## TASK DIRECTIONS
In the material below, transcribe every line from the first through the line holding "is (1200, 675).", exactly, and stop after that line.

EXTRACTED ENTRIES below:

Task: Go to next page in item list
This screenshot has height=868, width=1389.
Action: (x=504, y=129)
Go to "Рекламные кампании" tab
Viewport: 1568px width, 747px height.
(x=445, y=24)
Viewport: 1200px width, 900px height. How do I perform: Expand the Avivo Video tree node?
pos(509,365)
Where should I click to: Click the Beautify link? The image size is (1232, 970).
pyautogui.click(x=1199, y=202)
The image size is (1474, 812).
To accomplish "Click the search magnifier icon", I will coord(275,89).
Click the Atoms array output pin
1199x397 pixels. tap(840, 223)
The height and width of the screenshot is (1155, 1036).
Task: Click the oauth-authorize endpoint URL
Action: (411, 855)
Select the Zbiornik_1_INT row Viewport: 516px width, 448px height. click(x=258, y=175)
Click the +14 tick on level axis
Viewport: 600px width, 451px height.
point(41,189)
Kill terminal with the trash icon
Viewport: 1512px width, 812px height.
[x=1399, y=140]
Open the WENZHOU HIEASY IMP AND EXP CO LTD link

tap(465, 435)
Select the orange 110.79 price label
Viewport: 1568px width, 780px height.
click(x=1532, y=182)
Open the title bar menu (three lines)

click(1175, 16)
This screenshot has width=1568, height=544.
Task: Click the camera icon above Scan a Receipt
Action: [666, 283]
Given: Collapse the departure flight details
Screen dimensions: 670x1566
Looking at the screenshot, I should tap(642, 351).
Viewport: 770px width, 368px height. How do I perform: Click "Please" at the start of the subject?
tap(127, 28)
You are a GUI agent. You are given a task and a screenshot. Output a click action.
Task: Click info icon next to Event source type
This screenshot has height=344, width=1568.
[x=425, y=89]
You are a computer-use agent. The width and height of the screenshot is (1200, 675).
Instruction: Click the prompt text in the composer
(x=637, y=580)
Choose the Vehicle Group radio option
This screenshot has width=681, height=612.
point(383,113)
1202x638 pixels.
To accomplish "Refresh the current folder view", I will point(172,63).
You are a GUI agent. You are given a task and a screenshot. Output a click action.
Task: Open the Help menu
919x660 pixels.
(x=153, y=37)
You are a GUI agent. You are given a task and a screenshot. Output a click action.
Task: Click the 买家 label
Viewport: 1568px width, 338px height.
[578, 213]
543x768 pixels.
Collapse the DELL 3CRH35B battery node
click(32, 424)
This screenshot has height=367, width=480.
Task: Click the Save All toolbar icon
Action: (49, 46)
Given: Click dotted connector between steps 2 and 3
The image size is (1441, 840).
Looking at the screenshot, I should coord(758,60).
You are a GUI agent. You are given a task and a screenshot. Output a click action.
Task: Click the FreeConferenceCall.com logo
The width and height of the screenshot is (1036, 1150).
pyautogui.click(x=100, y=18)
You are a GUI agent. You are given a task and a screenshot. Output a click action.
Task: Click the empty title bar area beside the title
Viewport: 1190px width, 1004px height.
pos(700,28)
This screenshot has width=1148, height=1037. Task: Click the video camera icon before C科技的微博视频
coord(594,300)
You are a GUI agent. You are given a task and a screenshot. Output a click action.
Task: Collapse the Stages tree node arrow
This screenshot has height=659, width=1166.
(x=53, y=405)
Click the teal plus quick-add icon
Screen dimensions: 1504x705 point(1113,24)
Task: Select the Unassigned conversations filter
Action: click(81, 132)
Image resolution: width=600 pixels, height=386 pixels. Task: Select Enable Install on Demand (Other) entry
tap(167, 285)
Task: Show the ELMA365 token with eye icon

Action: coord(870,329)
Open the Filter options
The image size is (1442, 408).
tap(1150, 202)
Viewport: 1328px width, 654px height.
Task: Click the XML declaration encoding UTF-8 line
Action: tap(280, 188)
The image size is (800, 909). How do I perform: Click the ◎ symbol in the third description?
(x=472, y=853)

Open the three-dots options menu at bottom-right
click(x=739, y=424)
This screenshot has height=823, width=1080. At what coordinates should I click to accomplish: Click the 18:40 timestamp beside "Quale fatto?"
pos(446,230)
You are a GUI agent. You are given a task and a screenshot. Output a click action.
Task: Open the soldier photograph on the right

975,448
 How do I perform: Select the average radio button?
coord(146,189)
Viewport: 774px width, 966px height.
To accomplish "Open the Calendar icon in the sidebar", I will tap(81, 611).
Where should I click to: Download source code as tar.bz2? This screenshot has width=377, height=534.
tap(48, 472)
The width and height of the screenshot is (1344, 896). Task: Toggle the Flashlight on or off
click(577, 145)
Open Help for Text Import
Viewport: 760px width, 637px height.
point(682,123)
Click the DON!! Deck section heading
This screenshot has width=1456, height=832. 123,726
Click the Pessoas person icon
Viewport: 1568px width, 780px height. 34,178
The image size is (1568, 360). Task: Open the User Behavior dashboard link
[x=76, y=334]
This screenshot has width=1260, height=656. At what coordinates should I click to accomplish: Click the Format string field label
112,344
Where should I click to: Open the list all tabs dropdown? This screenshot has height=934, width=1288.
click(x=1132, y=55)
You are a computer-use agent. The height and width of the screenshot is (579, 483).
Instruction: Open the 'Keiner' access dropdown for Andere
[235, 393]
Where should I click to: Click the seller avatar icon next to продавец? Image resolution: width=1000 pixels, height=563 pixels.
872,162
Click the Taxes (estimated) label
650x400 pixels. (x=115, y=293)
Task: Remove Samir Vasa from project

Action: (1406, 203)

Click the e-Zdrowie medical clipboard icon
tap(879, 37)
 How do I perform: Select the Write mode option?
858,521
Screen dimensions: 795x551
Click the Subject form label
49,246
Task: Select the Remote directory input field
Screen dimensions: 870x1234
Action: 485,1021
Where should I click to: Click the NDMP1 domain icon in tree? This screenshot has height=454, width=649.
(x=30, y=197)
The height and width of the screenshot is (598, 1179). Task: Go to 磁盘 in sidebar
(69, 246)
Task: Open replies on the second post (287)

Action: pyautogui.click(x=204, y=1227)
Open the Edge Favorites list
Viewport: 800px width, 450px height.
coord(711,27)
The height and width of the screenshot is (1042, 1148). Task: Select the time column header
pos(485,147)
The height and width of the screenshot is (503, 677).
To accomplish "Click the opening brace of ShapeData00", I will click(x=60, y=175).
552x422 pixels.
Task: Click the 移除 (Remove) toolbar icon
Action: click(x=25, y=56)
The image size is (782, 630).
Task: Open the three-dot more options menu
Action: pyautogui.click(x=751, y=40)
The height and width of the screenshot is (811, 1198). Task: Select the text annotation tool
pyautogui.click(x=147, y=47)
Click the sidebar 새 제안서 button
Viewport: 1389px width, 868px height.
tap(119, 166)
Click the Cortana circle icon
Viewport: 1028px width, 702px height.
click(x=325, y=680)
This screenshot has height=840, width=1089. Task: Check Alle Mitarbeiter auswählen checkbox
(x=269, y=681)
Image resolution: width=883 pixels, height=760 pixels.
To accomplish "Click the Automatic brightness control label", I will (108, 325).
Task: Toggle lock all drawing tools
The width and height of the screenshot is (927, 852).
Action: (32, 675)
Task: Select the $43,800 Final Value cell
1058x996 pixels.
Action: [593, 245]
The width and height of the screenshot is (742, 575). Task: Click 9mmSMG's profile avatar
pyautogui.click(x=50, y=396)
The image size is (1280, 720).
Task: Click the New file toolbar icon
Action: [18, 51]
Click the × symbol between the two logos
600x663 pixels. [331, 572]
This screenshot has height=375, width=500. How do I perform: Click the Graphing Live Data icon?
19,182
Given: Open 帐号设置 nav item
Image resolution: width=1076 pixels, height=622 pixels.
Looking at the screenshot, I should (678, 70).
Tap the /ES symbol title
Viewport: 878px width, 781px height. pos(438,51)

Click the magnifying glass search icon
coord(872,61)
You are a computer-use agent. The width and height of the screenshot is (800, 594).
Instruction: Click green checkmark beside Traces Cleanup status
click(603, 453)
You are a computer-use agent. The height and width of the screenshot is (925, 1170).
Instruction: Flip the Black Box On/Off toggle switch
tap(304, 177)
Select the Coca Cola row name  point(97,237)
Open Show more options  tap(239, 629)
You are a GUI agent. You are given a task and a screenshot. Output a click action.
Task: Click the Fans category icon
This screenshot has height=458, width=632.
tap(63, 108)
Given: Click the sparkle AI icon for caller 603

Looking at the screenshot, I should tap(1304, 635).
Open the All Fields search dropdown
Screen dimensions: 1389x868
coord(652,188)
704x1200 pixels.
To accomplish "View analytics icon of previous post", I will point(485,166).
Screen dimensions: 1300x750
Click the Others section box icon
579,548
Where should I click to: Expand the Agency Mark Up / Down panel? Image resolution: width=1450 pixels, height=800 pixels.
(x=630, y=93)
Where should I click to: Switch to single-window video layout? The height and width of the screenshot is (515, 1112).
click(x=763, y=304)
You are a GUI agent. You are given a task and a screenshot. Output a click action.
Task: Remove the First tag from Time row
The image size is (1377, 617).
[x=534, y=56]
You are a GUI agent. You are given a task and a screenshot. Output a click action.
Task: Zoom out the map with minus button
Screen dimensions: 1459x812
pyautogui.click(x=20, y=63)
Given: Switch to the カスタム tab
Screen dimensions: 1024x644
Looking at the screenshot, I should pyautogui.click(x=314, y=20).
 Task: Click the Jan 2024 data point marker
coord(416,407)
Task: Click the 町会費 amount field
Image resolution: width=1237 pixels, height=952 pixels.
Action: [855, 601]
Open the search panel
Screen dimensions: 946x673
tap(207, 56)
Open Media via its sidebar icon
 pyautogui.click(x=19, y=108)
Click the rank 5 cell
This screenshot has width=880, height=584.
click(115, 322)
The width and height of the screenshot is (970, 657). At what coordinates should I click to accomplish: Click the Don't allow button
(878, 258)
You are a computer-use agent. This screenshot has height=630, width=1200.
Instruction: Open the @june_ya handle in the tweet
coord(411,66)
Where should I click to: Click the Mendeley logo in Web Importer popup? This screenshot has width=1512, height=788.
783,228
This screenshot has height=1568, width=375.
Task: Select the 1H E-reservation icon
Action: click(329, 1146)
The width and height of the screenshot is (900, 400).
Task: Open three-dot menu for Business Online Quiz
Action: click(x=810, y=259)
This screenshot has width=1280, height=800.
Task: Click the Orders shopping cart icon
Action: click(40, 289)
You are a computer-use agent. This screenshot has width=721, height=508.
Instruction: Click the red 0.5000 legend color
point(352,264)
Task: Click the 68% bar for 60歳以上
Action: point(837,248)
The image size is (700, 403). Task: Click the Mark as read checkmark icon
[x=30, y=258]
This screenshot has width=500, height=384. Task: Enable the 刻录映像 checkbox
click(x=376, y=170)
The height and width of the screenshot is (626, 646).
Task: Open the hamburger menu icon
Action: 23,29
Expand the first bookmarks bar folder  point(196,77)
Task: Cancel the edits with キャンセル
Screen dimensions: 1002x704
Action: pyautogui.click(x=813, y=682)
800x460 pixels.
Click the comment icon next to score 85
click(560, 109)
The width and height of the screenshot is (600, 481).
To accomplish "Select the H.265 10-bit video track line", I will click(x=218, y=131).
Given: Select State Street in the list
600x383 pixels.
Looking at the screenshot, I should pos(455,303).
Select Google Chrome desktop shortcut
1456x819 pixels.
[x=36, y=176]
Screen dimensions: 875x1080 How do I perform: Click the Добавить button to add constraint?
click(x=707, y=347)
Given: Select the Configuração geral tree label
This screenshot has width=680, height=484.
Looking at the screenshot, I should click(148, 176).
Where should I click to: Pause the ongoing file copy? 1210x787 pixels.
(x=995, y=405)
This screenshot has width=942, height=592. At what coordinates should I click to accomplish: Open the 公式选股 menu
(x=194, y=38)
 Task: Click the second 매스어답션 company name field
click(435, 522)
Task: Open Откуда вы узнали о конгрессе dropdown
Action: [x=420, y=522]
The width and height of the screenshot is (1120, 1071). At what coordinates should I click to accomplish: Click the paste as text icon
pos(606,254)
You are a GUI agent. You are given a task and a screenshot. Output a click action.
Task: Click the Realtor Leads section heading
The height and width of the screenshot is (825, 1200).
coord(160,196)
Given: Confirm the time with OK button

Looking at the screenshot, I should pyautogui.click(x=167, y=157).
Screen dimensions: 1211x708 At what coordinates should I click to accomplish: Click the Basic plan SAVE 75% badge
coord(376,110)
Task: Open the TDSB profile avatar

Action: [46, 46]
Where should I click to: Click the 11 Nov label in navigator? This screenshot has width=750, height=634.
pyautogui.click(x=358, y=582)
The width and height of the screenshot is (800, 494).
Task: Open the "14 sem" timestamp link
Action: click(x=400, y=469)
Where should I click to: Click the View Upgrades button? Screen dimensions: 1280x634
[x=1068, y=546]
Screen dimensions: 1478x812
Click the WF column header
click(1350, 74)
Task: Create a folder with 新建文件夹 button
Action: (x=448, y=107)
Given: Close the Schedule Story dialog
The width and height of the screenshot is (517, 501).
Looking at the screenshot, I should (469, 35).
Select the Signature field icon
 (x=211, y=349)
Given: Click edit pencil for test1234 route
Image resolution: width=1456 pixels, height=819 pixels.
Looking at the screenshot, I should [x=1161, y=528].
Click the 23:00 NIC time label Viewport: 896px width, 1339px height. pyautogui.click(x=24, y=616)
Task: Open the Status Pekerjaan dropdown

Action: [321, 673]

End of EXTRACTED ENTRIES.

## SOLUTION TO THE EXERCISE
Task: Go to next page in item list
This screenshot has height=868, width=1389.
Action: (x=504, y=129)
Go to "Рекламные кампании" tab
Viewport: 1568px width, 747px height.
(x=445, y=24)
Viewport: 1200px width, 900px height. How do I perform: Expand the Avivo Video tree node?
pos(509,365)
Where should I click to: Click the Beautify link? The image size is (1232, 970).
pyautogui.click(x=1199, y=202)
The image size is (1474, 812).
To accomplish "Click the search magnifier icon", I will coord(275,89).
Click the Atoms array output pin
1199x397 pixels. tap(840, 223)
The height and width of the screenshot is (1155, 1036).
Task: Click the oauth-authorize endpoint URL
Action: (411, 855)
Select the Zbiornik_1_INT row Viewport: 516px width, 448px height. click(x=258, y=175)
Click the +14 tick on level axis
Viewport: 600px width, 451px height.
point(41,189)
Kill terminal with the trash icon
Viewport: 1512px width, 812px height.
[x=1399, y=140]
Open the WENZHOU HIEASY IMP AND EXP CO LTD link

tap(465, 435)
Select the orange 110.79 price label
Viewport: 1568px width, 780px height.
click(x=1532, y=182)
Open the title bar menu (three lines)

click(1175, 16)
This screenshot has width=1568, height=544.
Task: Click the camera icon above Scan a Receipt
Action: [666, 283]
Given: Collapse the departure flight details
Screen dimensions: 670x1566
Looking at the screenshot, I should tap(642, 351).
Viewport: 770px width, 368px height. How do I perform: Click "Please" at the start of the subject?
tap(127, 28)
You are a GUI agent. You are given a task and a screenshot. Output a click action.
Task: Click info icon next to Event source type
This screenshot has height=344, width=1568.
[x=425, y=89]
You are a computer-use agent. The width and height of the screenshot is (1200, 675).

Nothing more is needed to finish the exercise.